So it is elegant. This 6 means 6 molecules of NH3. One molecule of NH3 donate one pair of electrons.

6 molecules of NH3 donate 6 pair of electrons. We call this 6 as coordination number. Remember that coordination number shows the number of pair of electrons donated.

This chromium, NH3 and the square bracket is called coordination sphere or coordination entity. This chlorine outside the bracket is called counter ion. Secondly, Consider this complex compound.

Here cobalt is a metal atom and we call it central atom. This chlorine is ligand, this 2 is the coordination number of chlorine, this NH3 is another ligand and this 4 is its coordination number. This whole thing and the square bracket is known as coordination sphere or coordination entity. This chlorine outside the square bracket or coordination sphere is called counter ion.

Thus noted down all these basic terms of coordination compounds. Now let me teach you Warner's theory. Well, Warner is the first scientist who successfully studied coordination compounds.

He took cobalt chloride and he react it with NH3. After reaction, he got cobalt chloride. .6NH3. Secondly, he added silver nitrate to cobalt.6NH3.

After reaction, he got 3 moles of HCl3 or silver chloride. in the form of white precipitate or white ppt. Now listen carefully, Warner baba thought that 3 chlorine are weakly or indirectly bonded to cobalt and 6 NH3 strongly or directly bonded to cobalt that's why chlorine love to react with silver.

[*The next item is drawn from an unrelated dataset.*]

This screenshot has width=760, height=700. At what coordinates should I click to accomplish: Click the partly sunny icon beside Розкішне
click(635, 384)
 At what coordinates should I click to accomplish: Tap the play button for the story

So he rearranged this compound. He writes the central metal atom of cobalt then he takes NH3 and there are six molecules of NH3. He puts square bracket around these two species. Finally, he writes chlorine and there are three of them.

So, Werner Baba therefore say that six NH3 are directly bonded to cobalt and three chlorine are indirectly bonded to cobalt. He called this compound as coordination compound. Remember that This is the first coordination compound in chemistry.

Now what is the conclusion of Warner's theory? Well, Warner-Baba states that every metal atom of coordination compounds has two types of valencies. Primary valency and secondary valency.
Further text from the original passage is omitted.